→ Task description
Lines in the listing below may contain the word "Identify". State how many do, and nothing more.

━━━━━━━━━━━━━━━━━━━━

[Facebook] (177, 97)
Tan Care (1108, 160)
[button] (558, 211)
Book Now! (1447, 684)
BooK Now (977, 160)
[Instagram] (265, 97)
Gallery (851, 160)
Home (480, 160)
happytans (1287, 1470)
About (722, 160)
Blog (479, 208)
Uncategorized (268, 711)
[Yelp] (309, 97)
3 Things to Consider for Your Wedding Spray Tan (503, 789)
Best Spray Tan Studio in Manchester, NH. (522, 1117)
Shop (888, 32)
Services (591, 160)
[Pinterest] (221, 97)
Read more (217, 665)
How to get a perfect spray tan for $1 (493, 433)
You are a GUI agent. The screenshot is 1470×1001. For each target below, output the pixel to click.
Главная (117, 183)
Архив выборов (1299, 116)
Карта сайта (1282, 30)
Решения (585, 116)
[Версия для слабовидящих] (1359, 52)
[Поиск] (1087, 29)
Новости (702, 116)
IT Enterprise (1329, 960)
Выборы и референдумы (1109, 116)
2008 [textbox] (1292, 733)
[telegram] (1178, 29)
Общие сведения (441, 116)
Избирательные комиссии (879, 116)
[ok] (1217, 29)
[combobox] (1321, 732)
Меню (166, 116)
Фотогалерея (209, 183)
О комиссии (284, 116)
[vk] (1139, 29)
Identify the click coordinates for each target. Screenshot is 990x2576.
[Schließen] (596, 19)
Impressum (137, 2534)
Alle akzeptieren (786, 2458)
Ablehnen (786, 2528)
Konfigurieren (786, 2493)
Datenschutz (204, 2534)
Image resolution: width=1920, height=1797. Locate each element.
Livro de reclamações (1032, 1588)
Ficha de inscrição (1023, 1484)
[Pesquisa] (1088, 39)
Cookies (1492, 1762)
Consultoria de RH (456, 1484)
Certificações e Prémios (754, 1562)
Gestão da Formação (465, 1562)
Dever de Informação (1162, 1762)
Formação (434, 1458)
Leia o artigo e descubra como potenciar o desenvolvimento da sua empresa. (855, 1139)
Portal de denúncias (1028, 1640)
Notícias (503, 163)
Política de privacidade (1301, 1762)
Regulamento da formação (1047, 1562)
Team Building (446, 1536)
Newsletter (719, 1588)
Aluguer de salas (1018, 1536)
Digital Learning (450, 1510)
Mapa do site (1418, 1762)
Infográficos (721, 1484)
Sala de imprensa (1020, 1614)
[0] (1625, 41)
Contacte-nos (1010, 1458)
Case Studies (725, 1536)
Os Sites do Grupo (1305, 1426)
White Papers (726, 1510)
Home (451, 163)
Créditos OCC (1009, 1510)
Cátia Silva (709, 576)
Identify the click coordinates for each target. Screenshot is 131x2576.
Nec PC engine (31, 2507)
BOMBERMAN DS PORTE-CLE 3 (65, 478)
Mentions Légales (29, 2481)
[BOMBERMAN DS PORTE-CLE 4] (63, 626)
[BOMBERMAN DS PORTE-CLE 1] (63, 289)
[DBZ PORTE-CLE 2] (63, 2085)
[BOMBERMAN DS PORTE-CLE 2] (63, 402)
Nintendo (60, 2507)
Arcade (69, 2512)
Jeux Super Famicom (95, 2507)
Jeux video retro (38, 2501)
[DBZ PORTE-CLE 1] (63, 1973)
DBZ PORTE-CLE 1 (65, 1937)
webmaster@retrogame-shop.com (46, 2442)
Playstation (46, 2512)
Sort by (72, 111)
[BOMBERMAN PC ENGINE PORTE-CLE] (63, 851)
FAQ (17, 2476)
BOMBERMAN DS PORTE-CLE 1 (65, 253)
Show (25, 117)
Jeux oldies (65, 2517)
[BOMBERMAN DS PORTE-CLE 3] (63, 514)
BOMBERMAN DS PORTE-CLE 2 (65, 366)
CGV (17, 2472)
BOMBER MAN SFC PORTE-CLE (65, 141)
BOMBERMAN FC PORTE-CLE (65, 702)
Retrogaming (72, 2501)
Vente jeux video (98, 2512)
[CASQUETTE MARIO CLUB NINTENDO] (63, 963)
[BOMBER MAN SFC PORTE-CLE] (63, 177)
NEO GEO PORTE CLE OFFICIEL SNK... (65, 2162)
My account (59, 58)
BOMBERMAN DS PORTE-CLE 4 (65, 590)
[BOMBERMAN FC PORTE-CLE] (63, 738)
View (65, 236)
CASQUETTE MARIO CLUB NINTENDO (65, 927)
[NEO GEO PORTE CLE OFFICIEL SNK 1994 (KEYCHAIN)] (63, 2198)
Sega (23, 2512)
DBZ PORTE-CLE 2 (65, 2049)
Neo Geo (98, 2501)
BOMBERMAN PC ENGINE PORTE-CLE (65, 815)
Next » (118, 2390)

━━━━━━━━━━━━━━━━━━━━

→ Exercise solution
2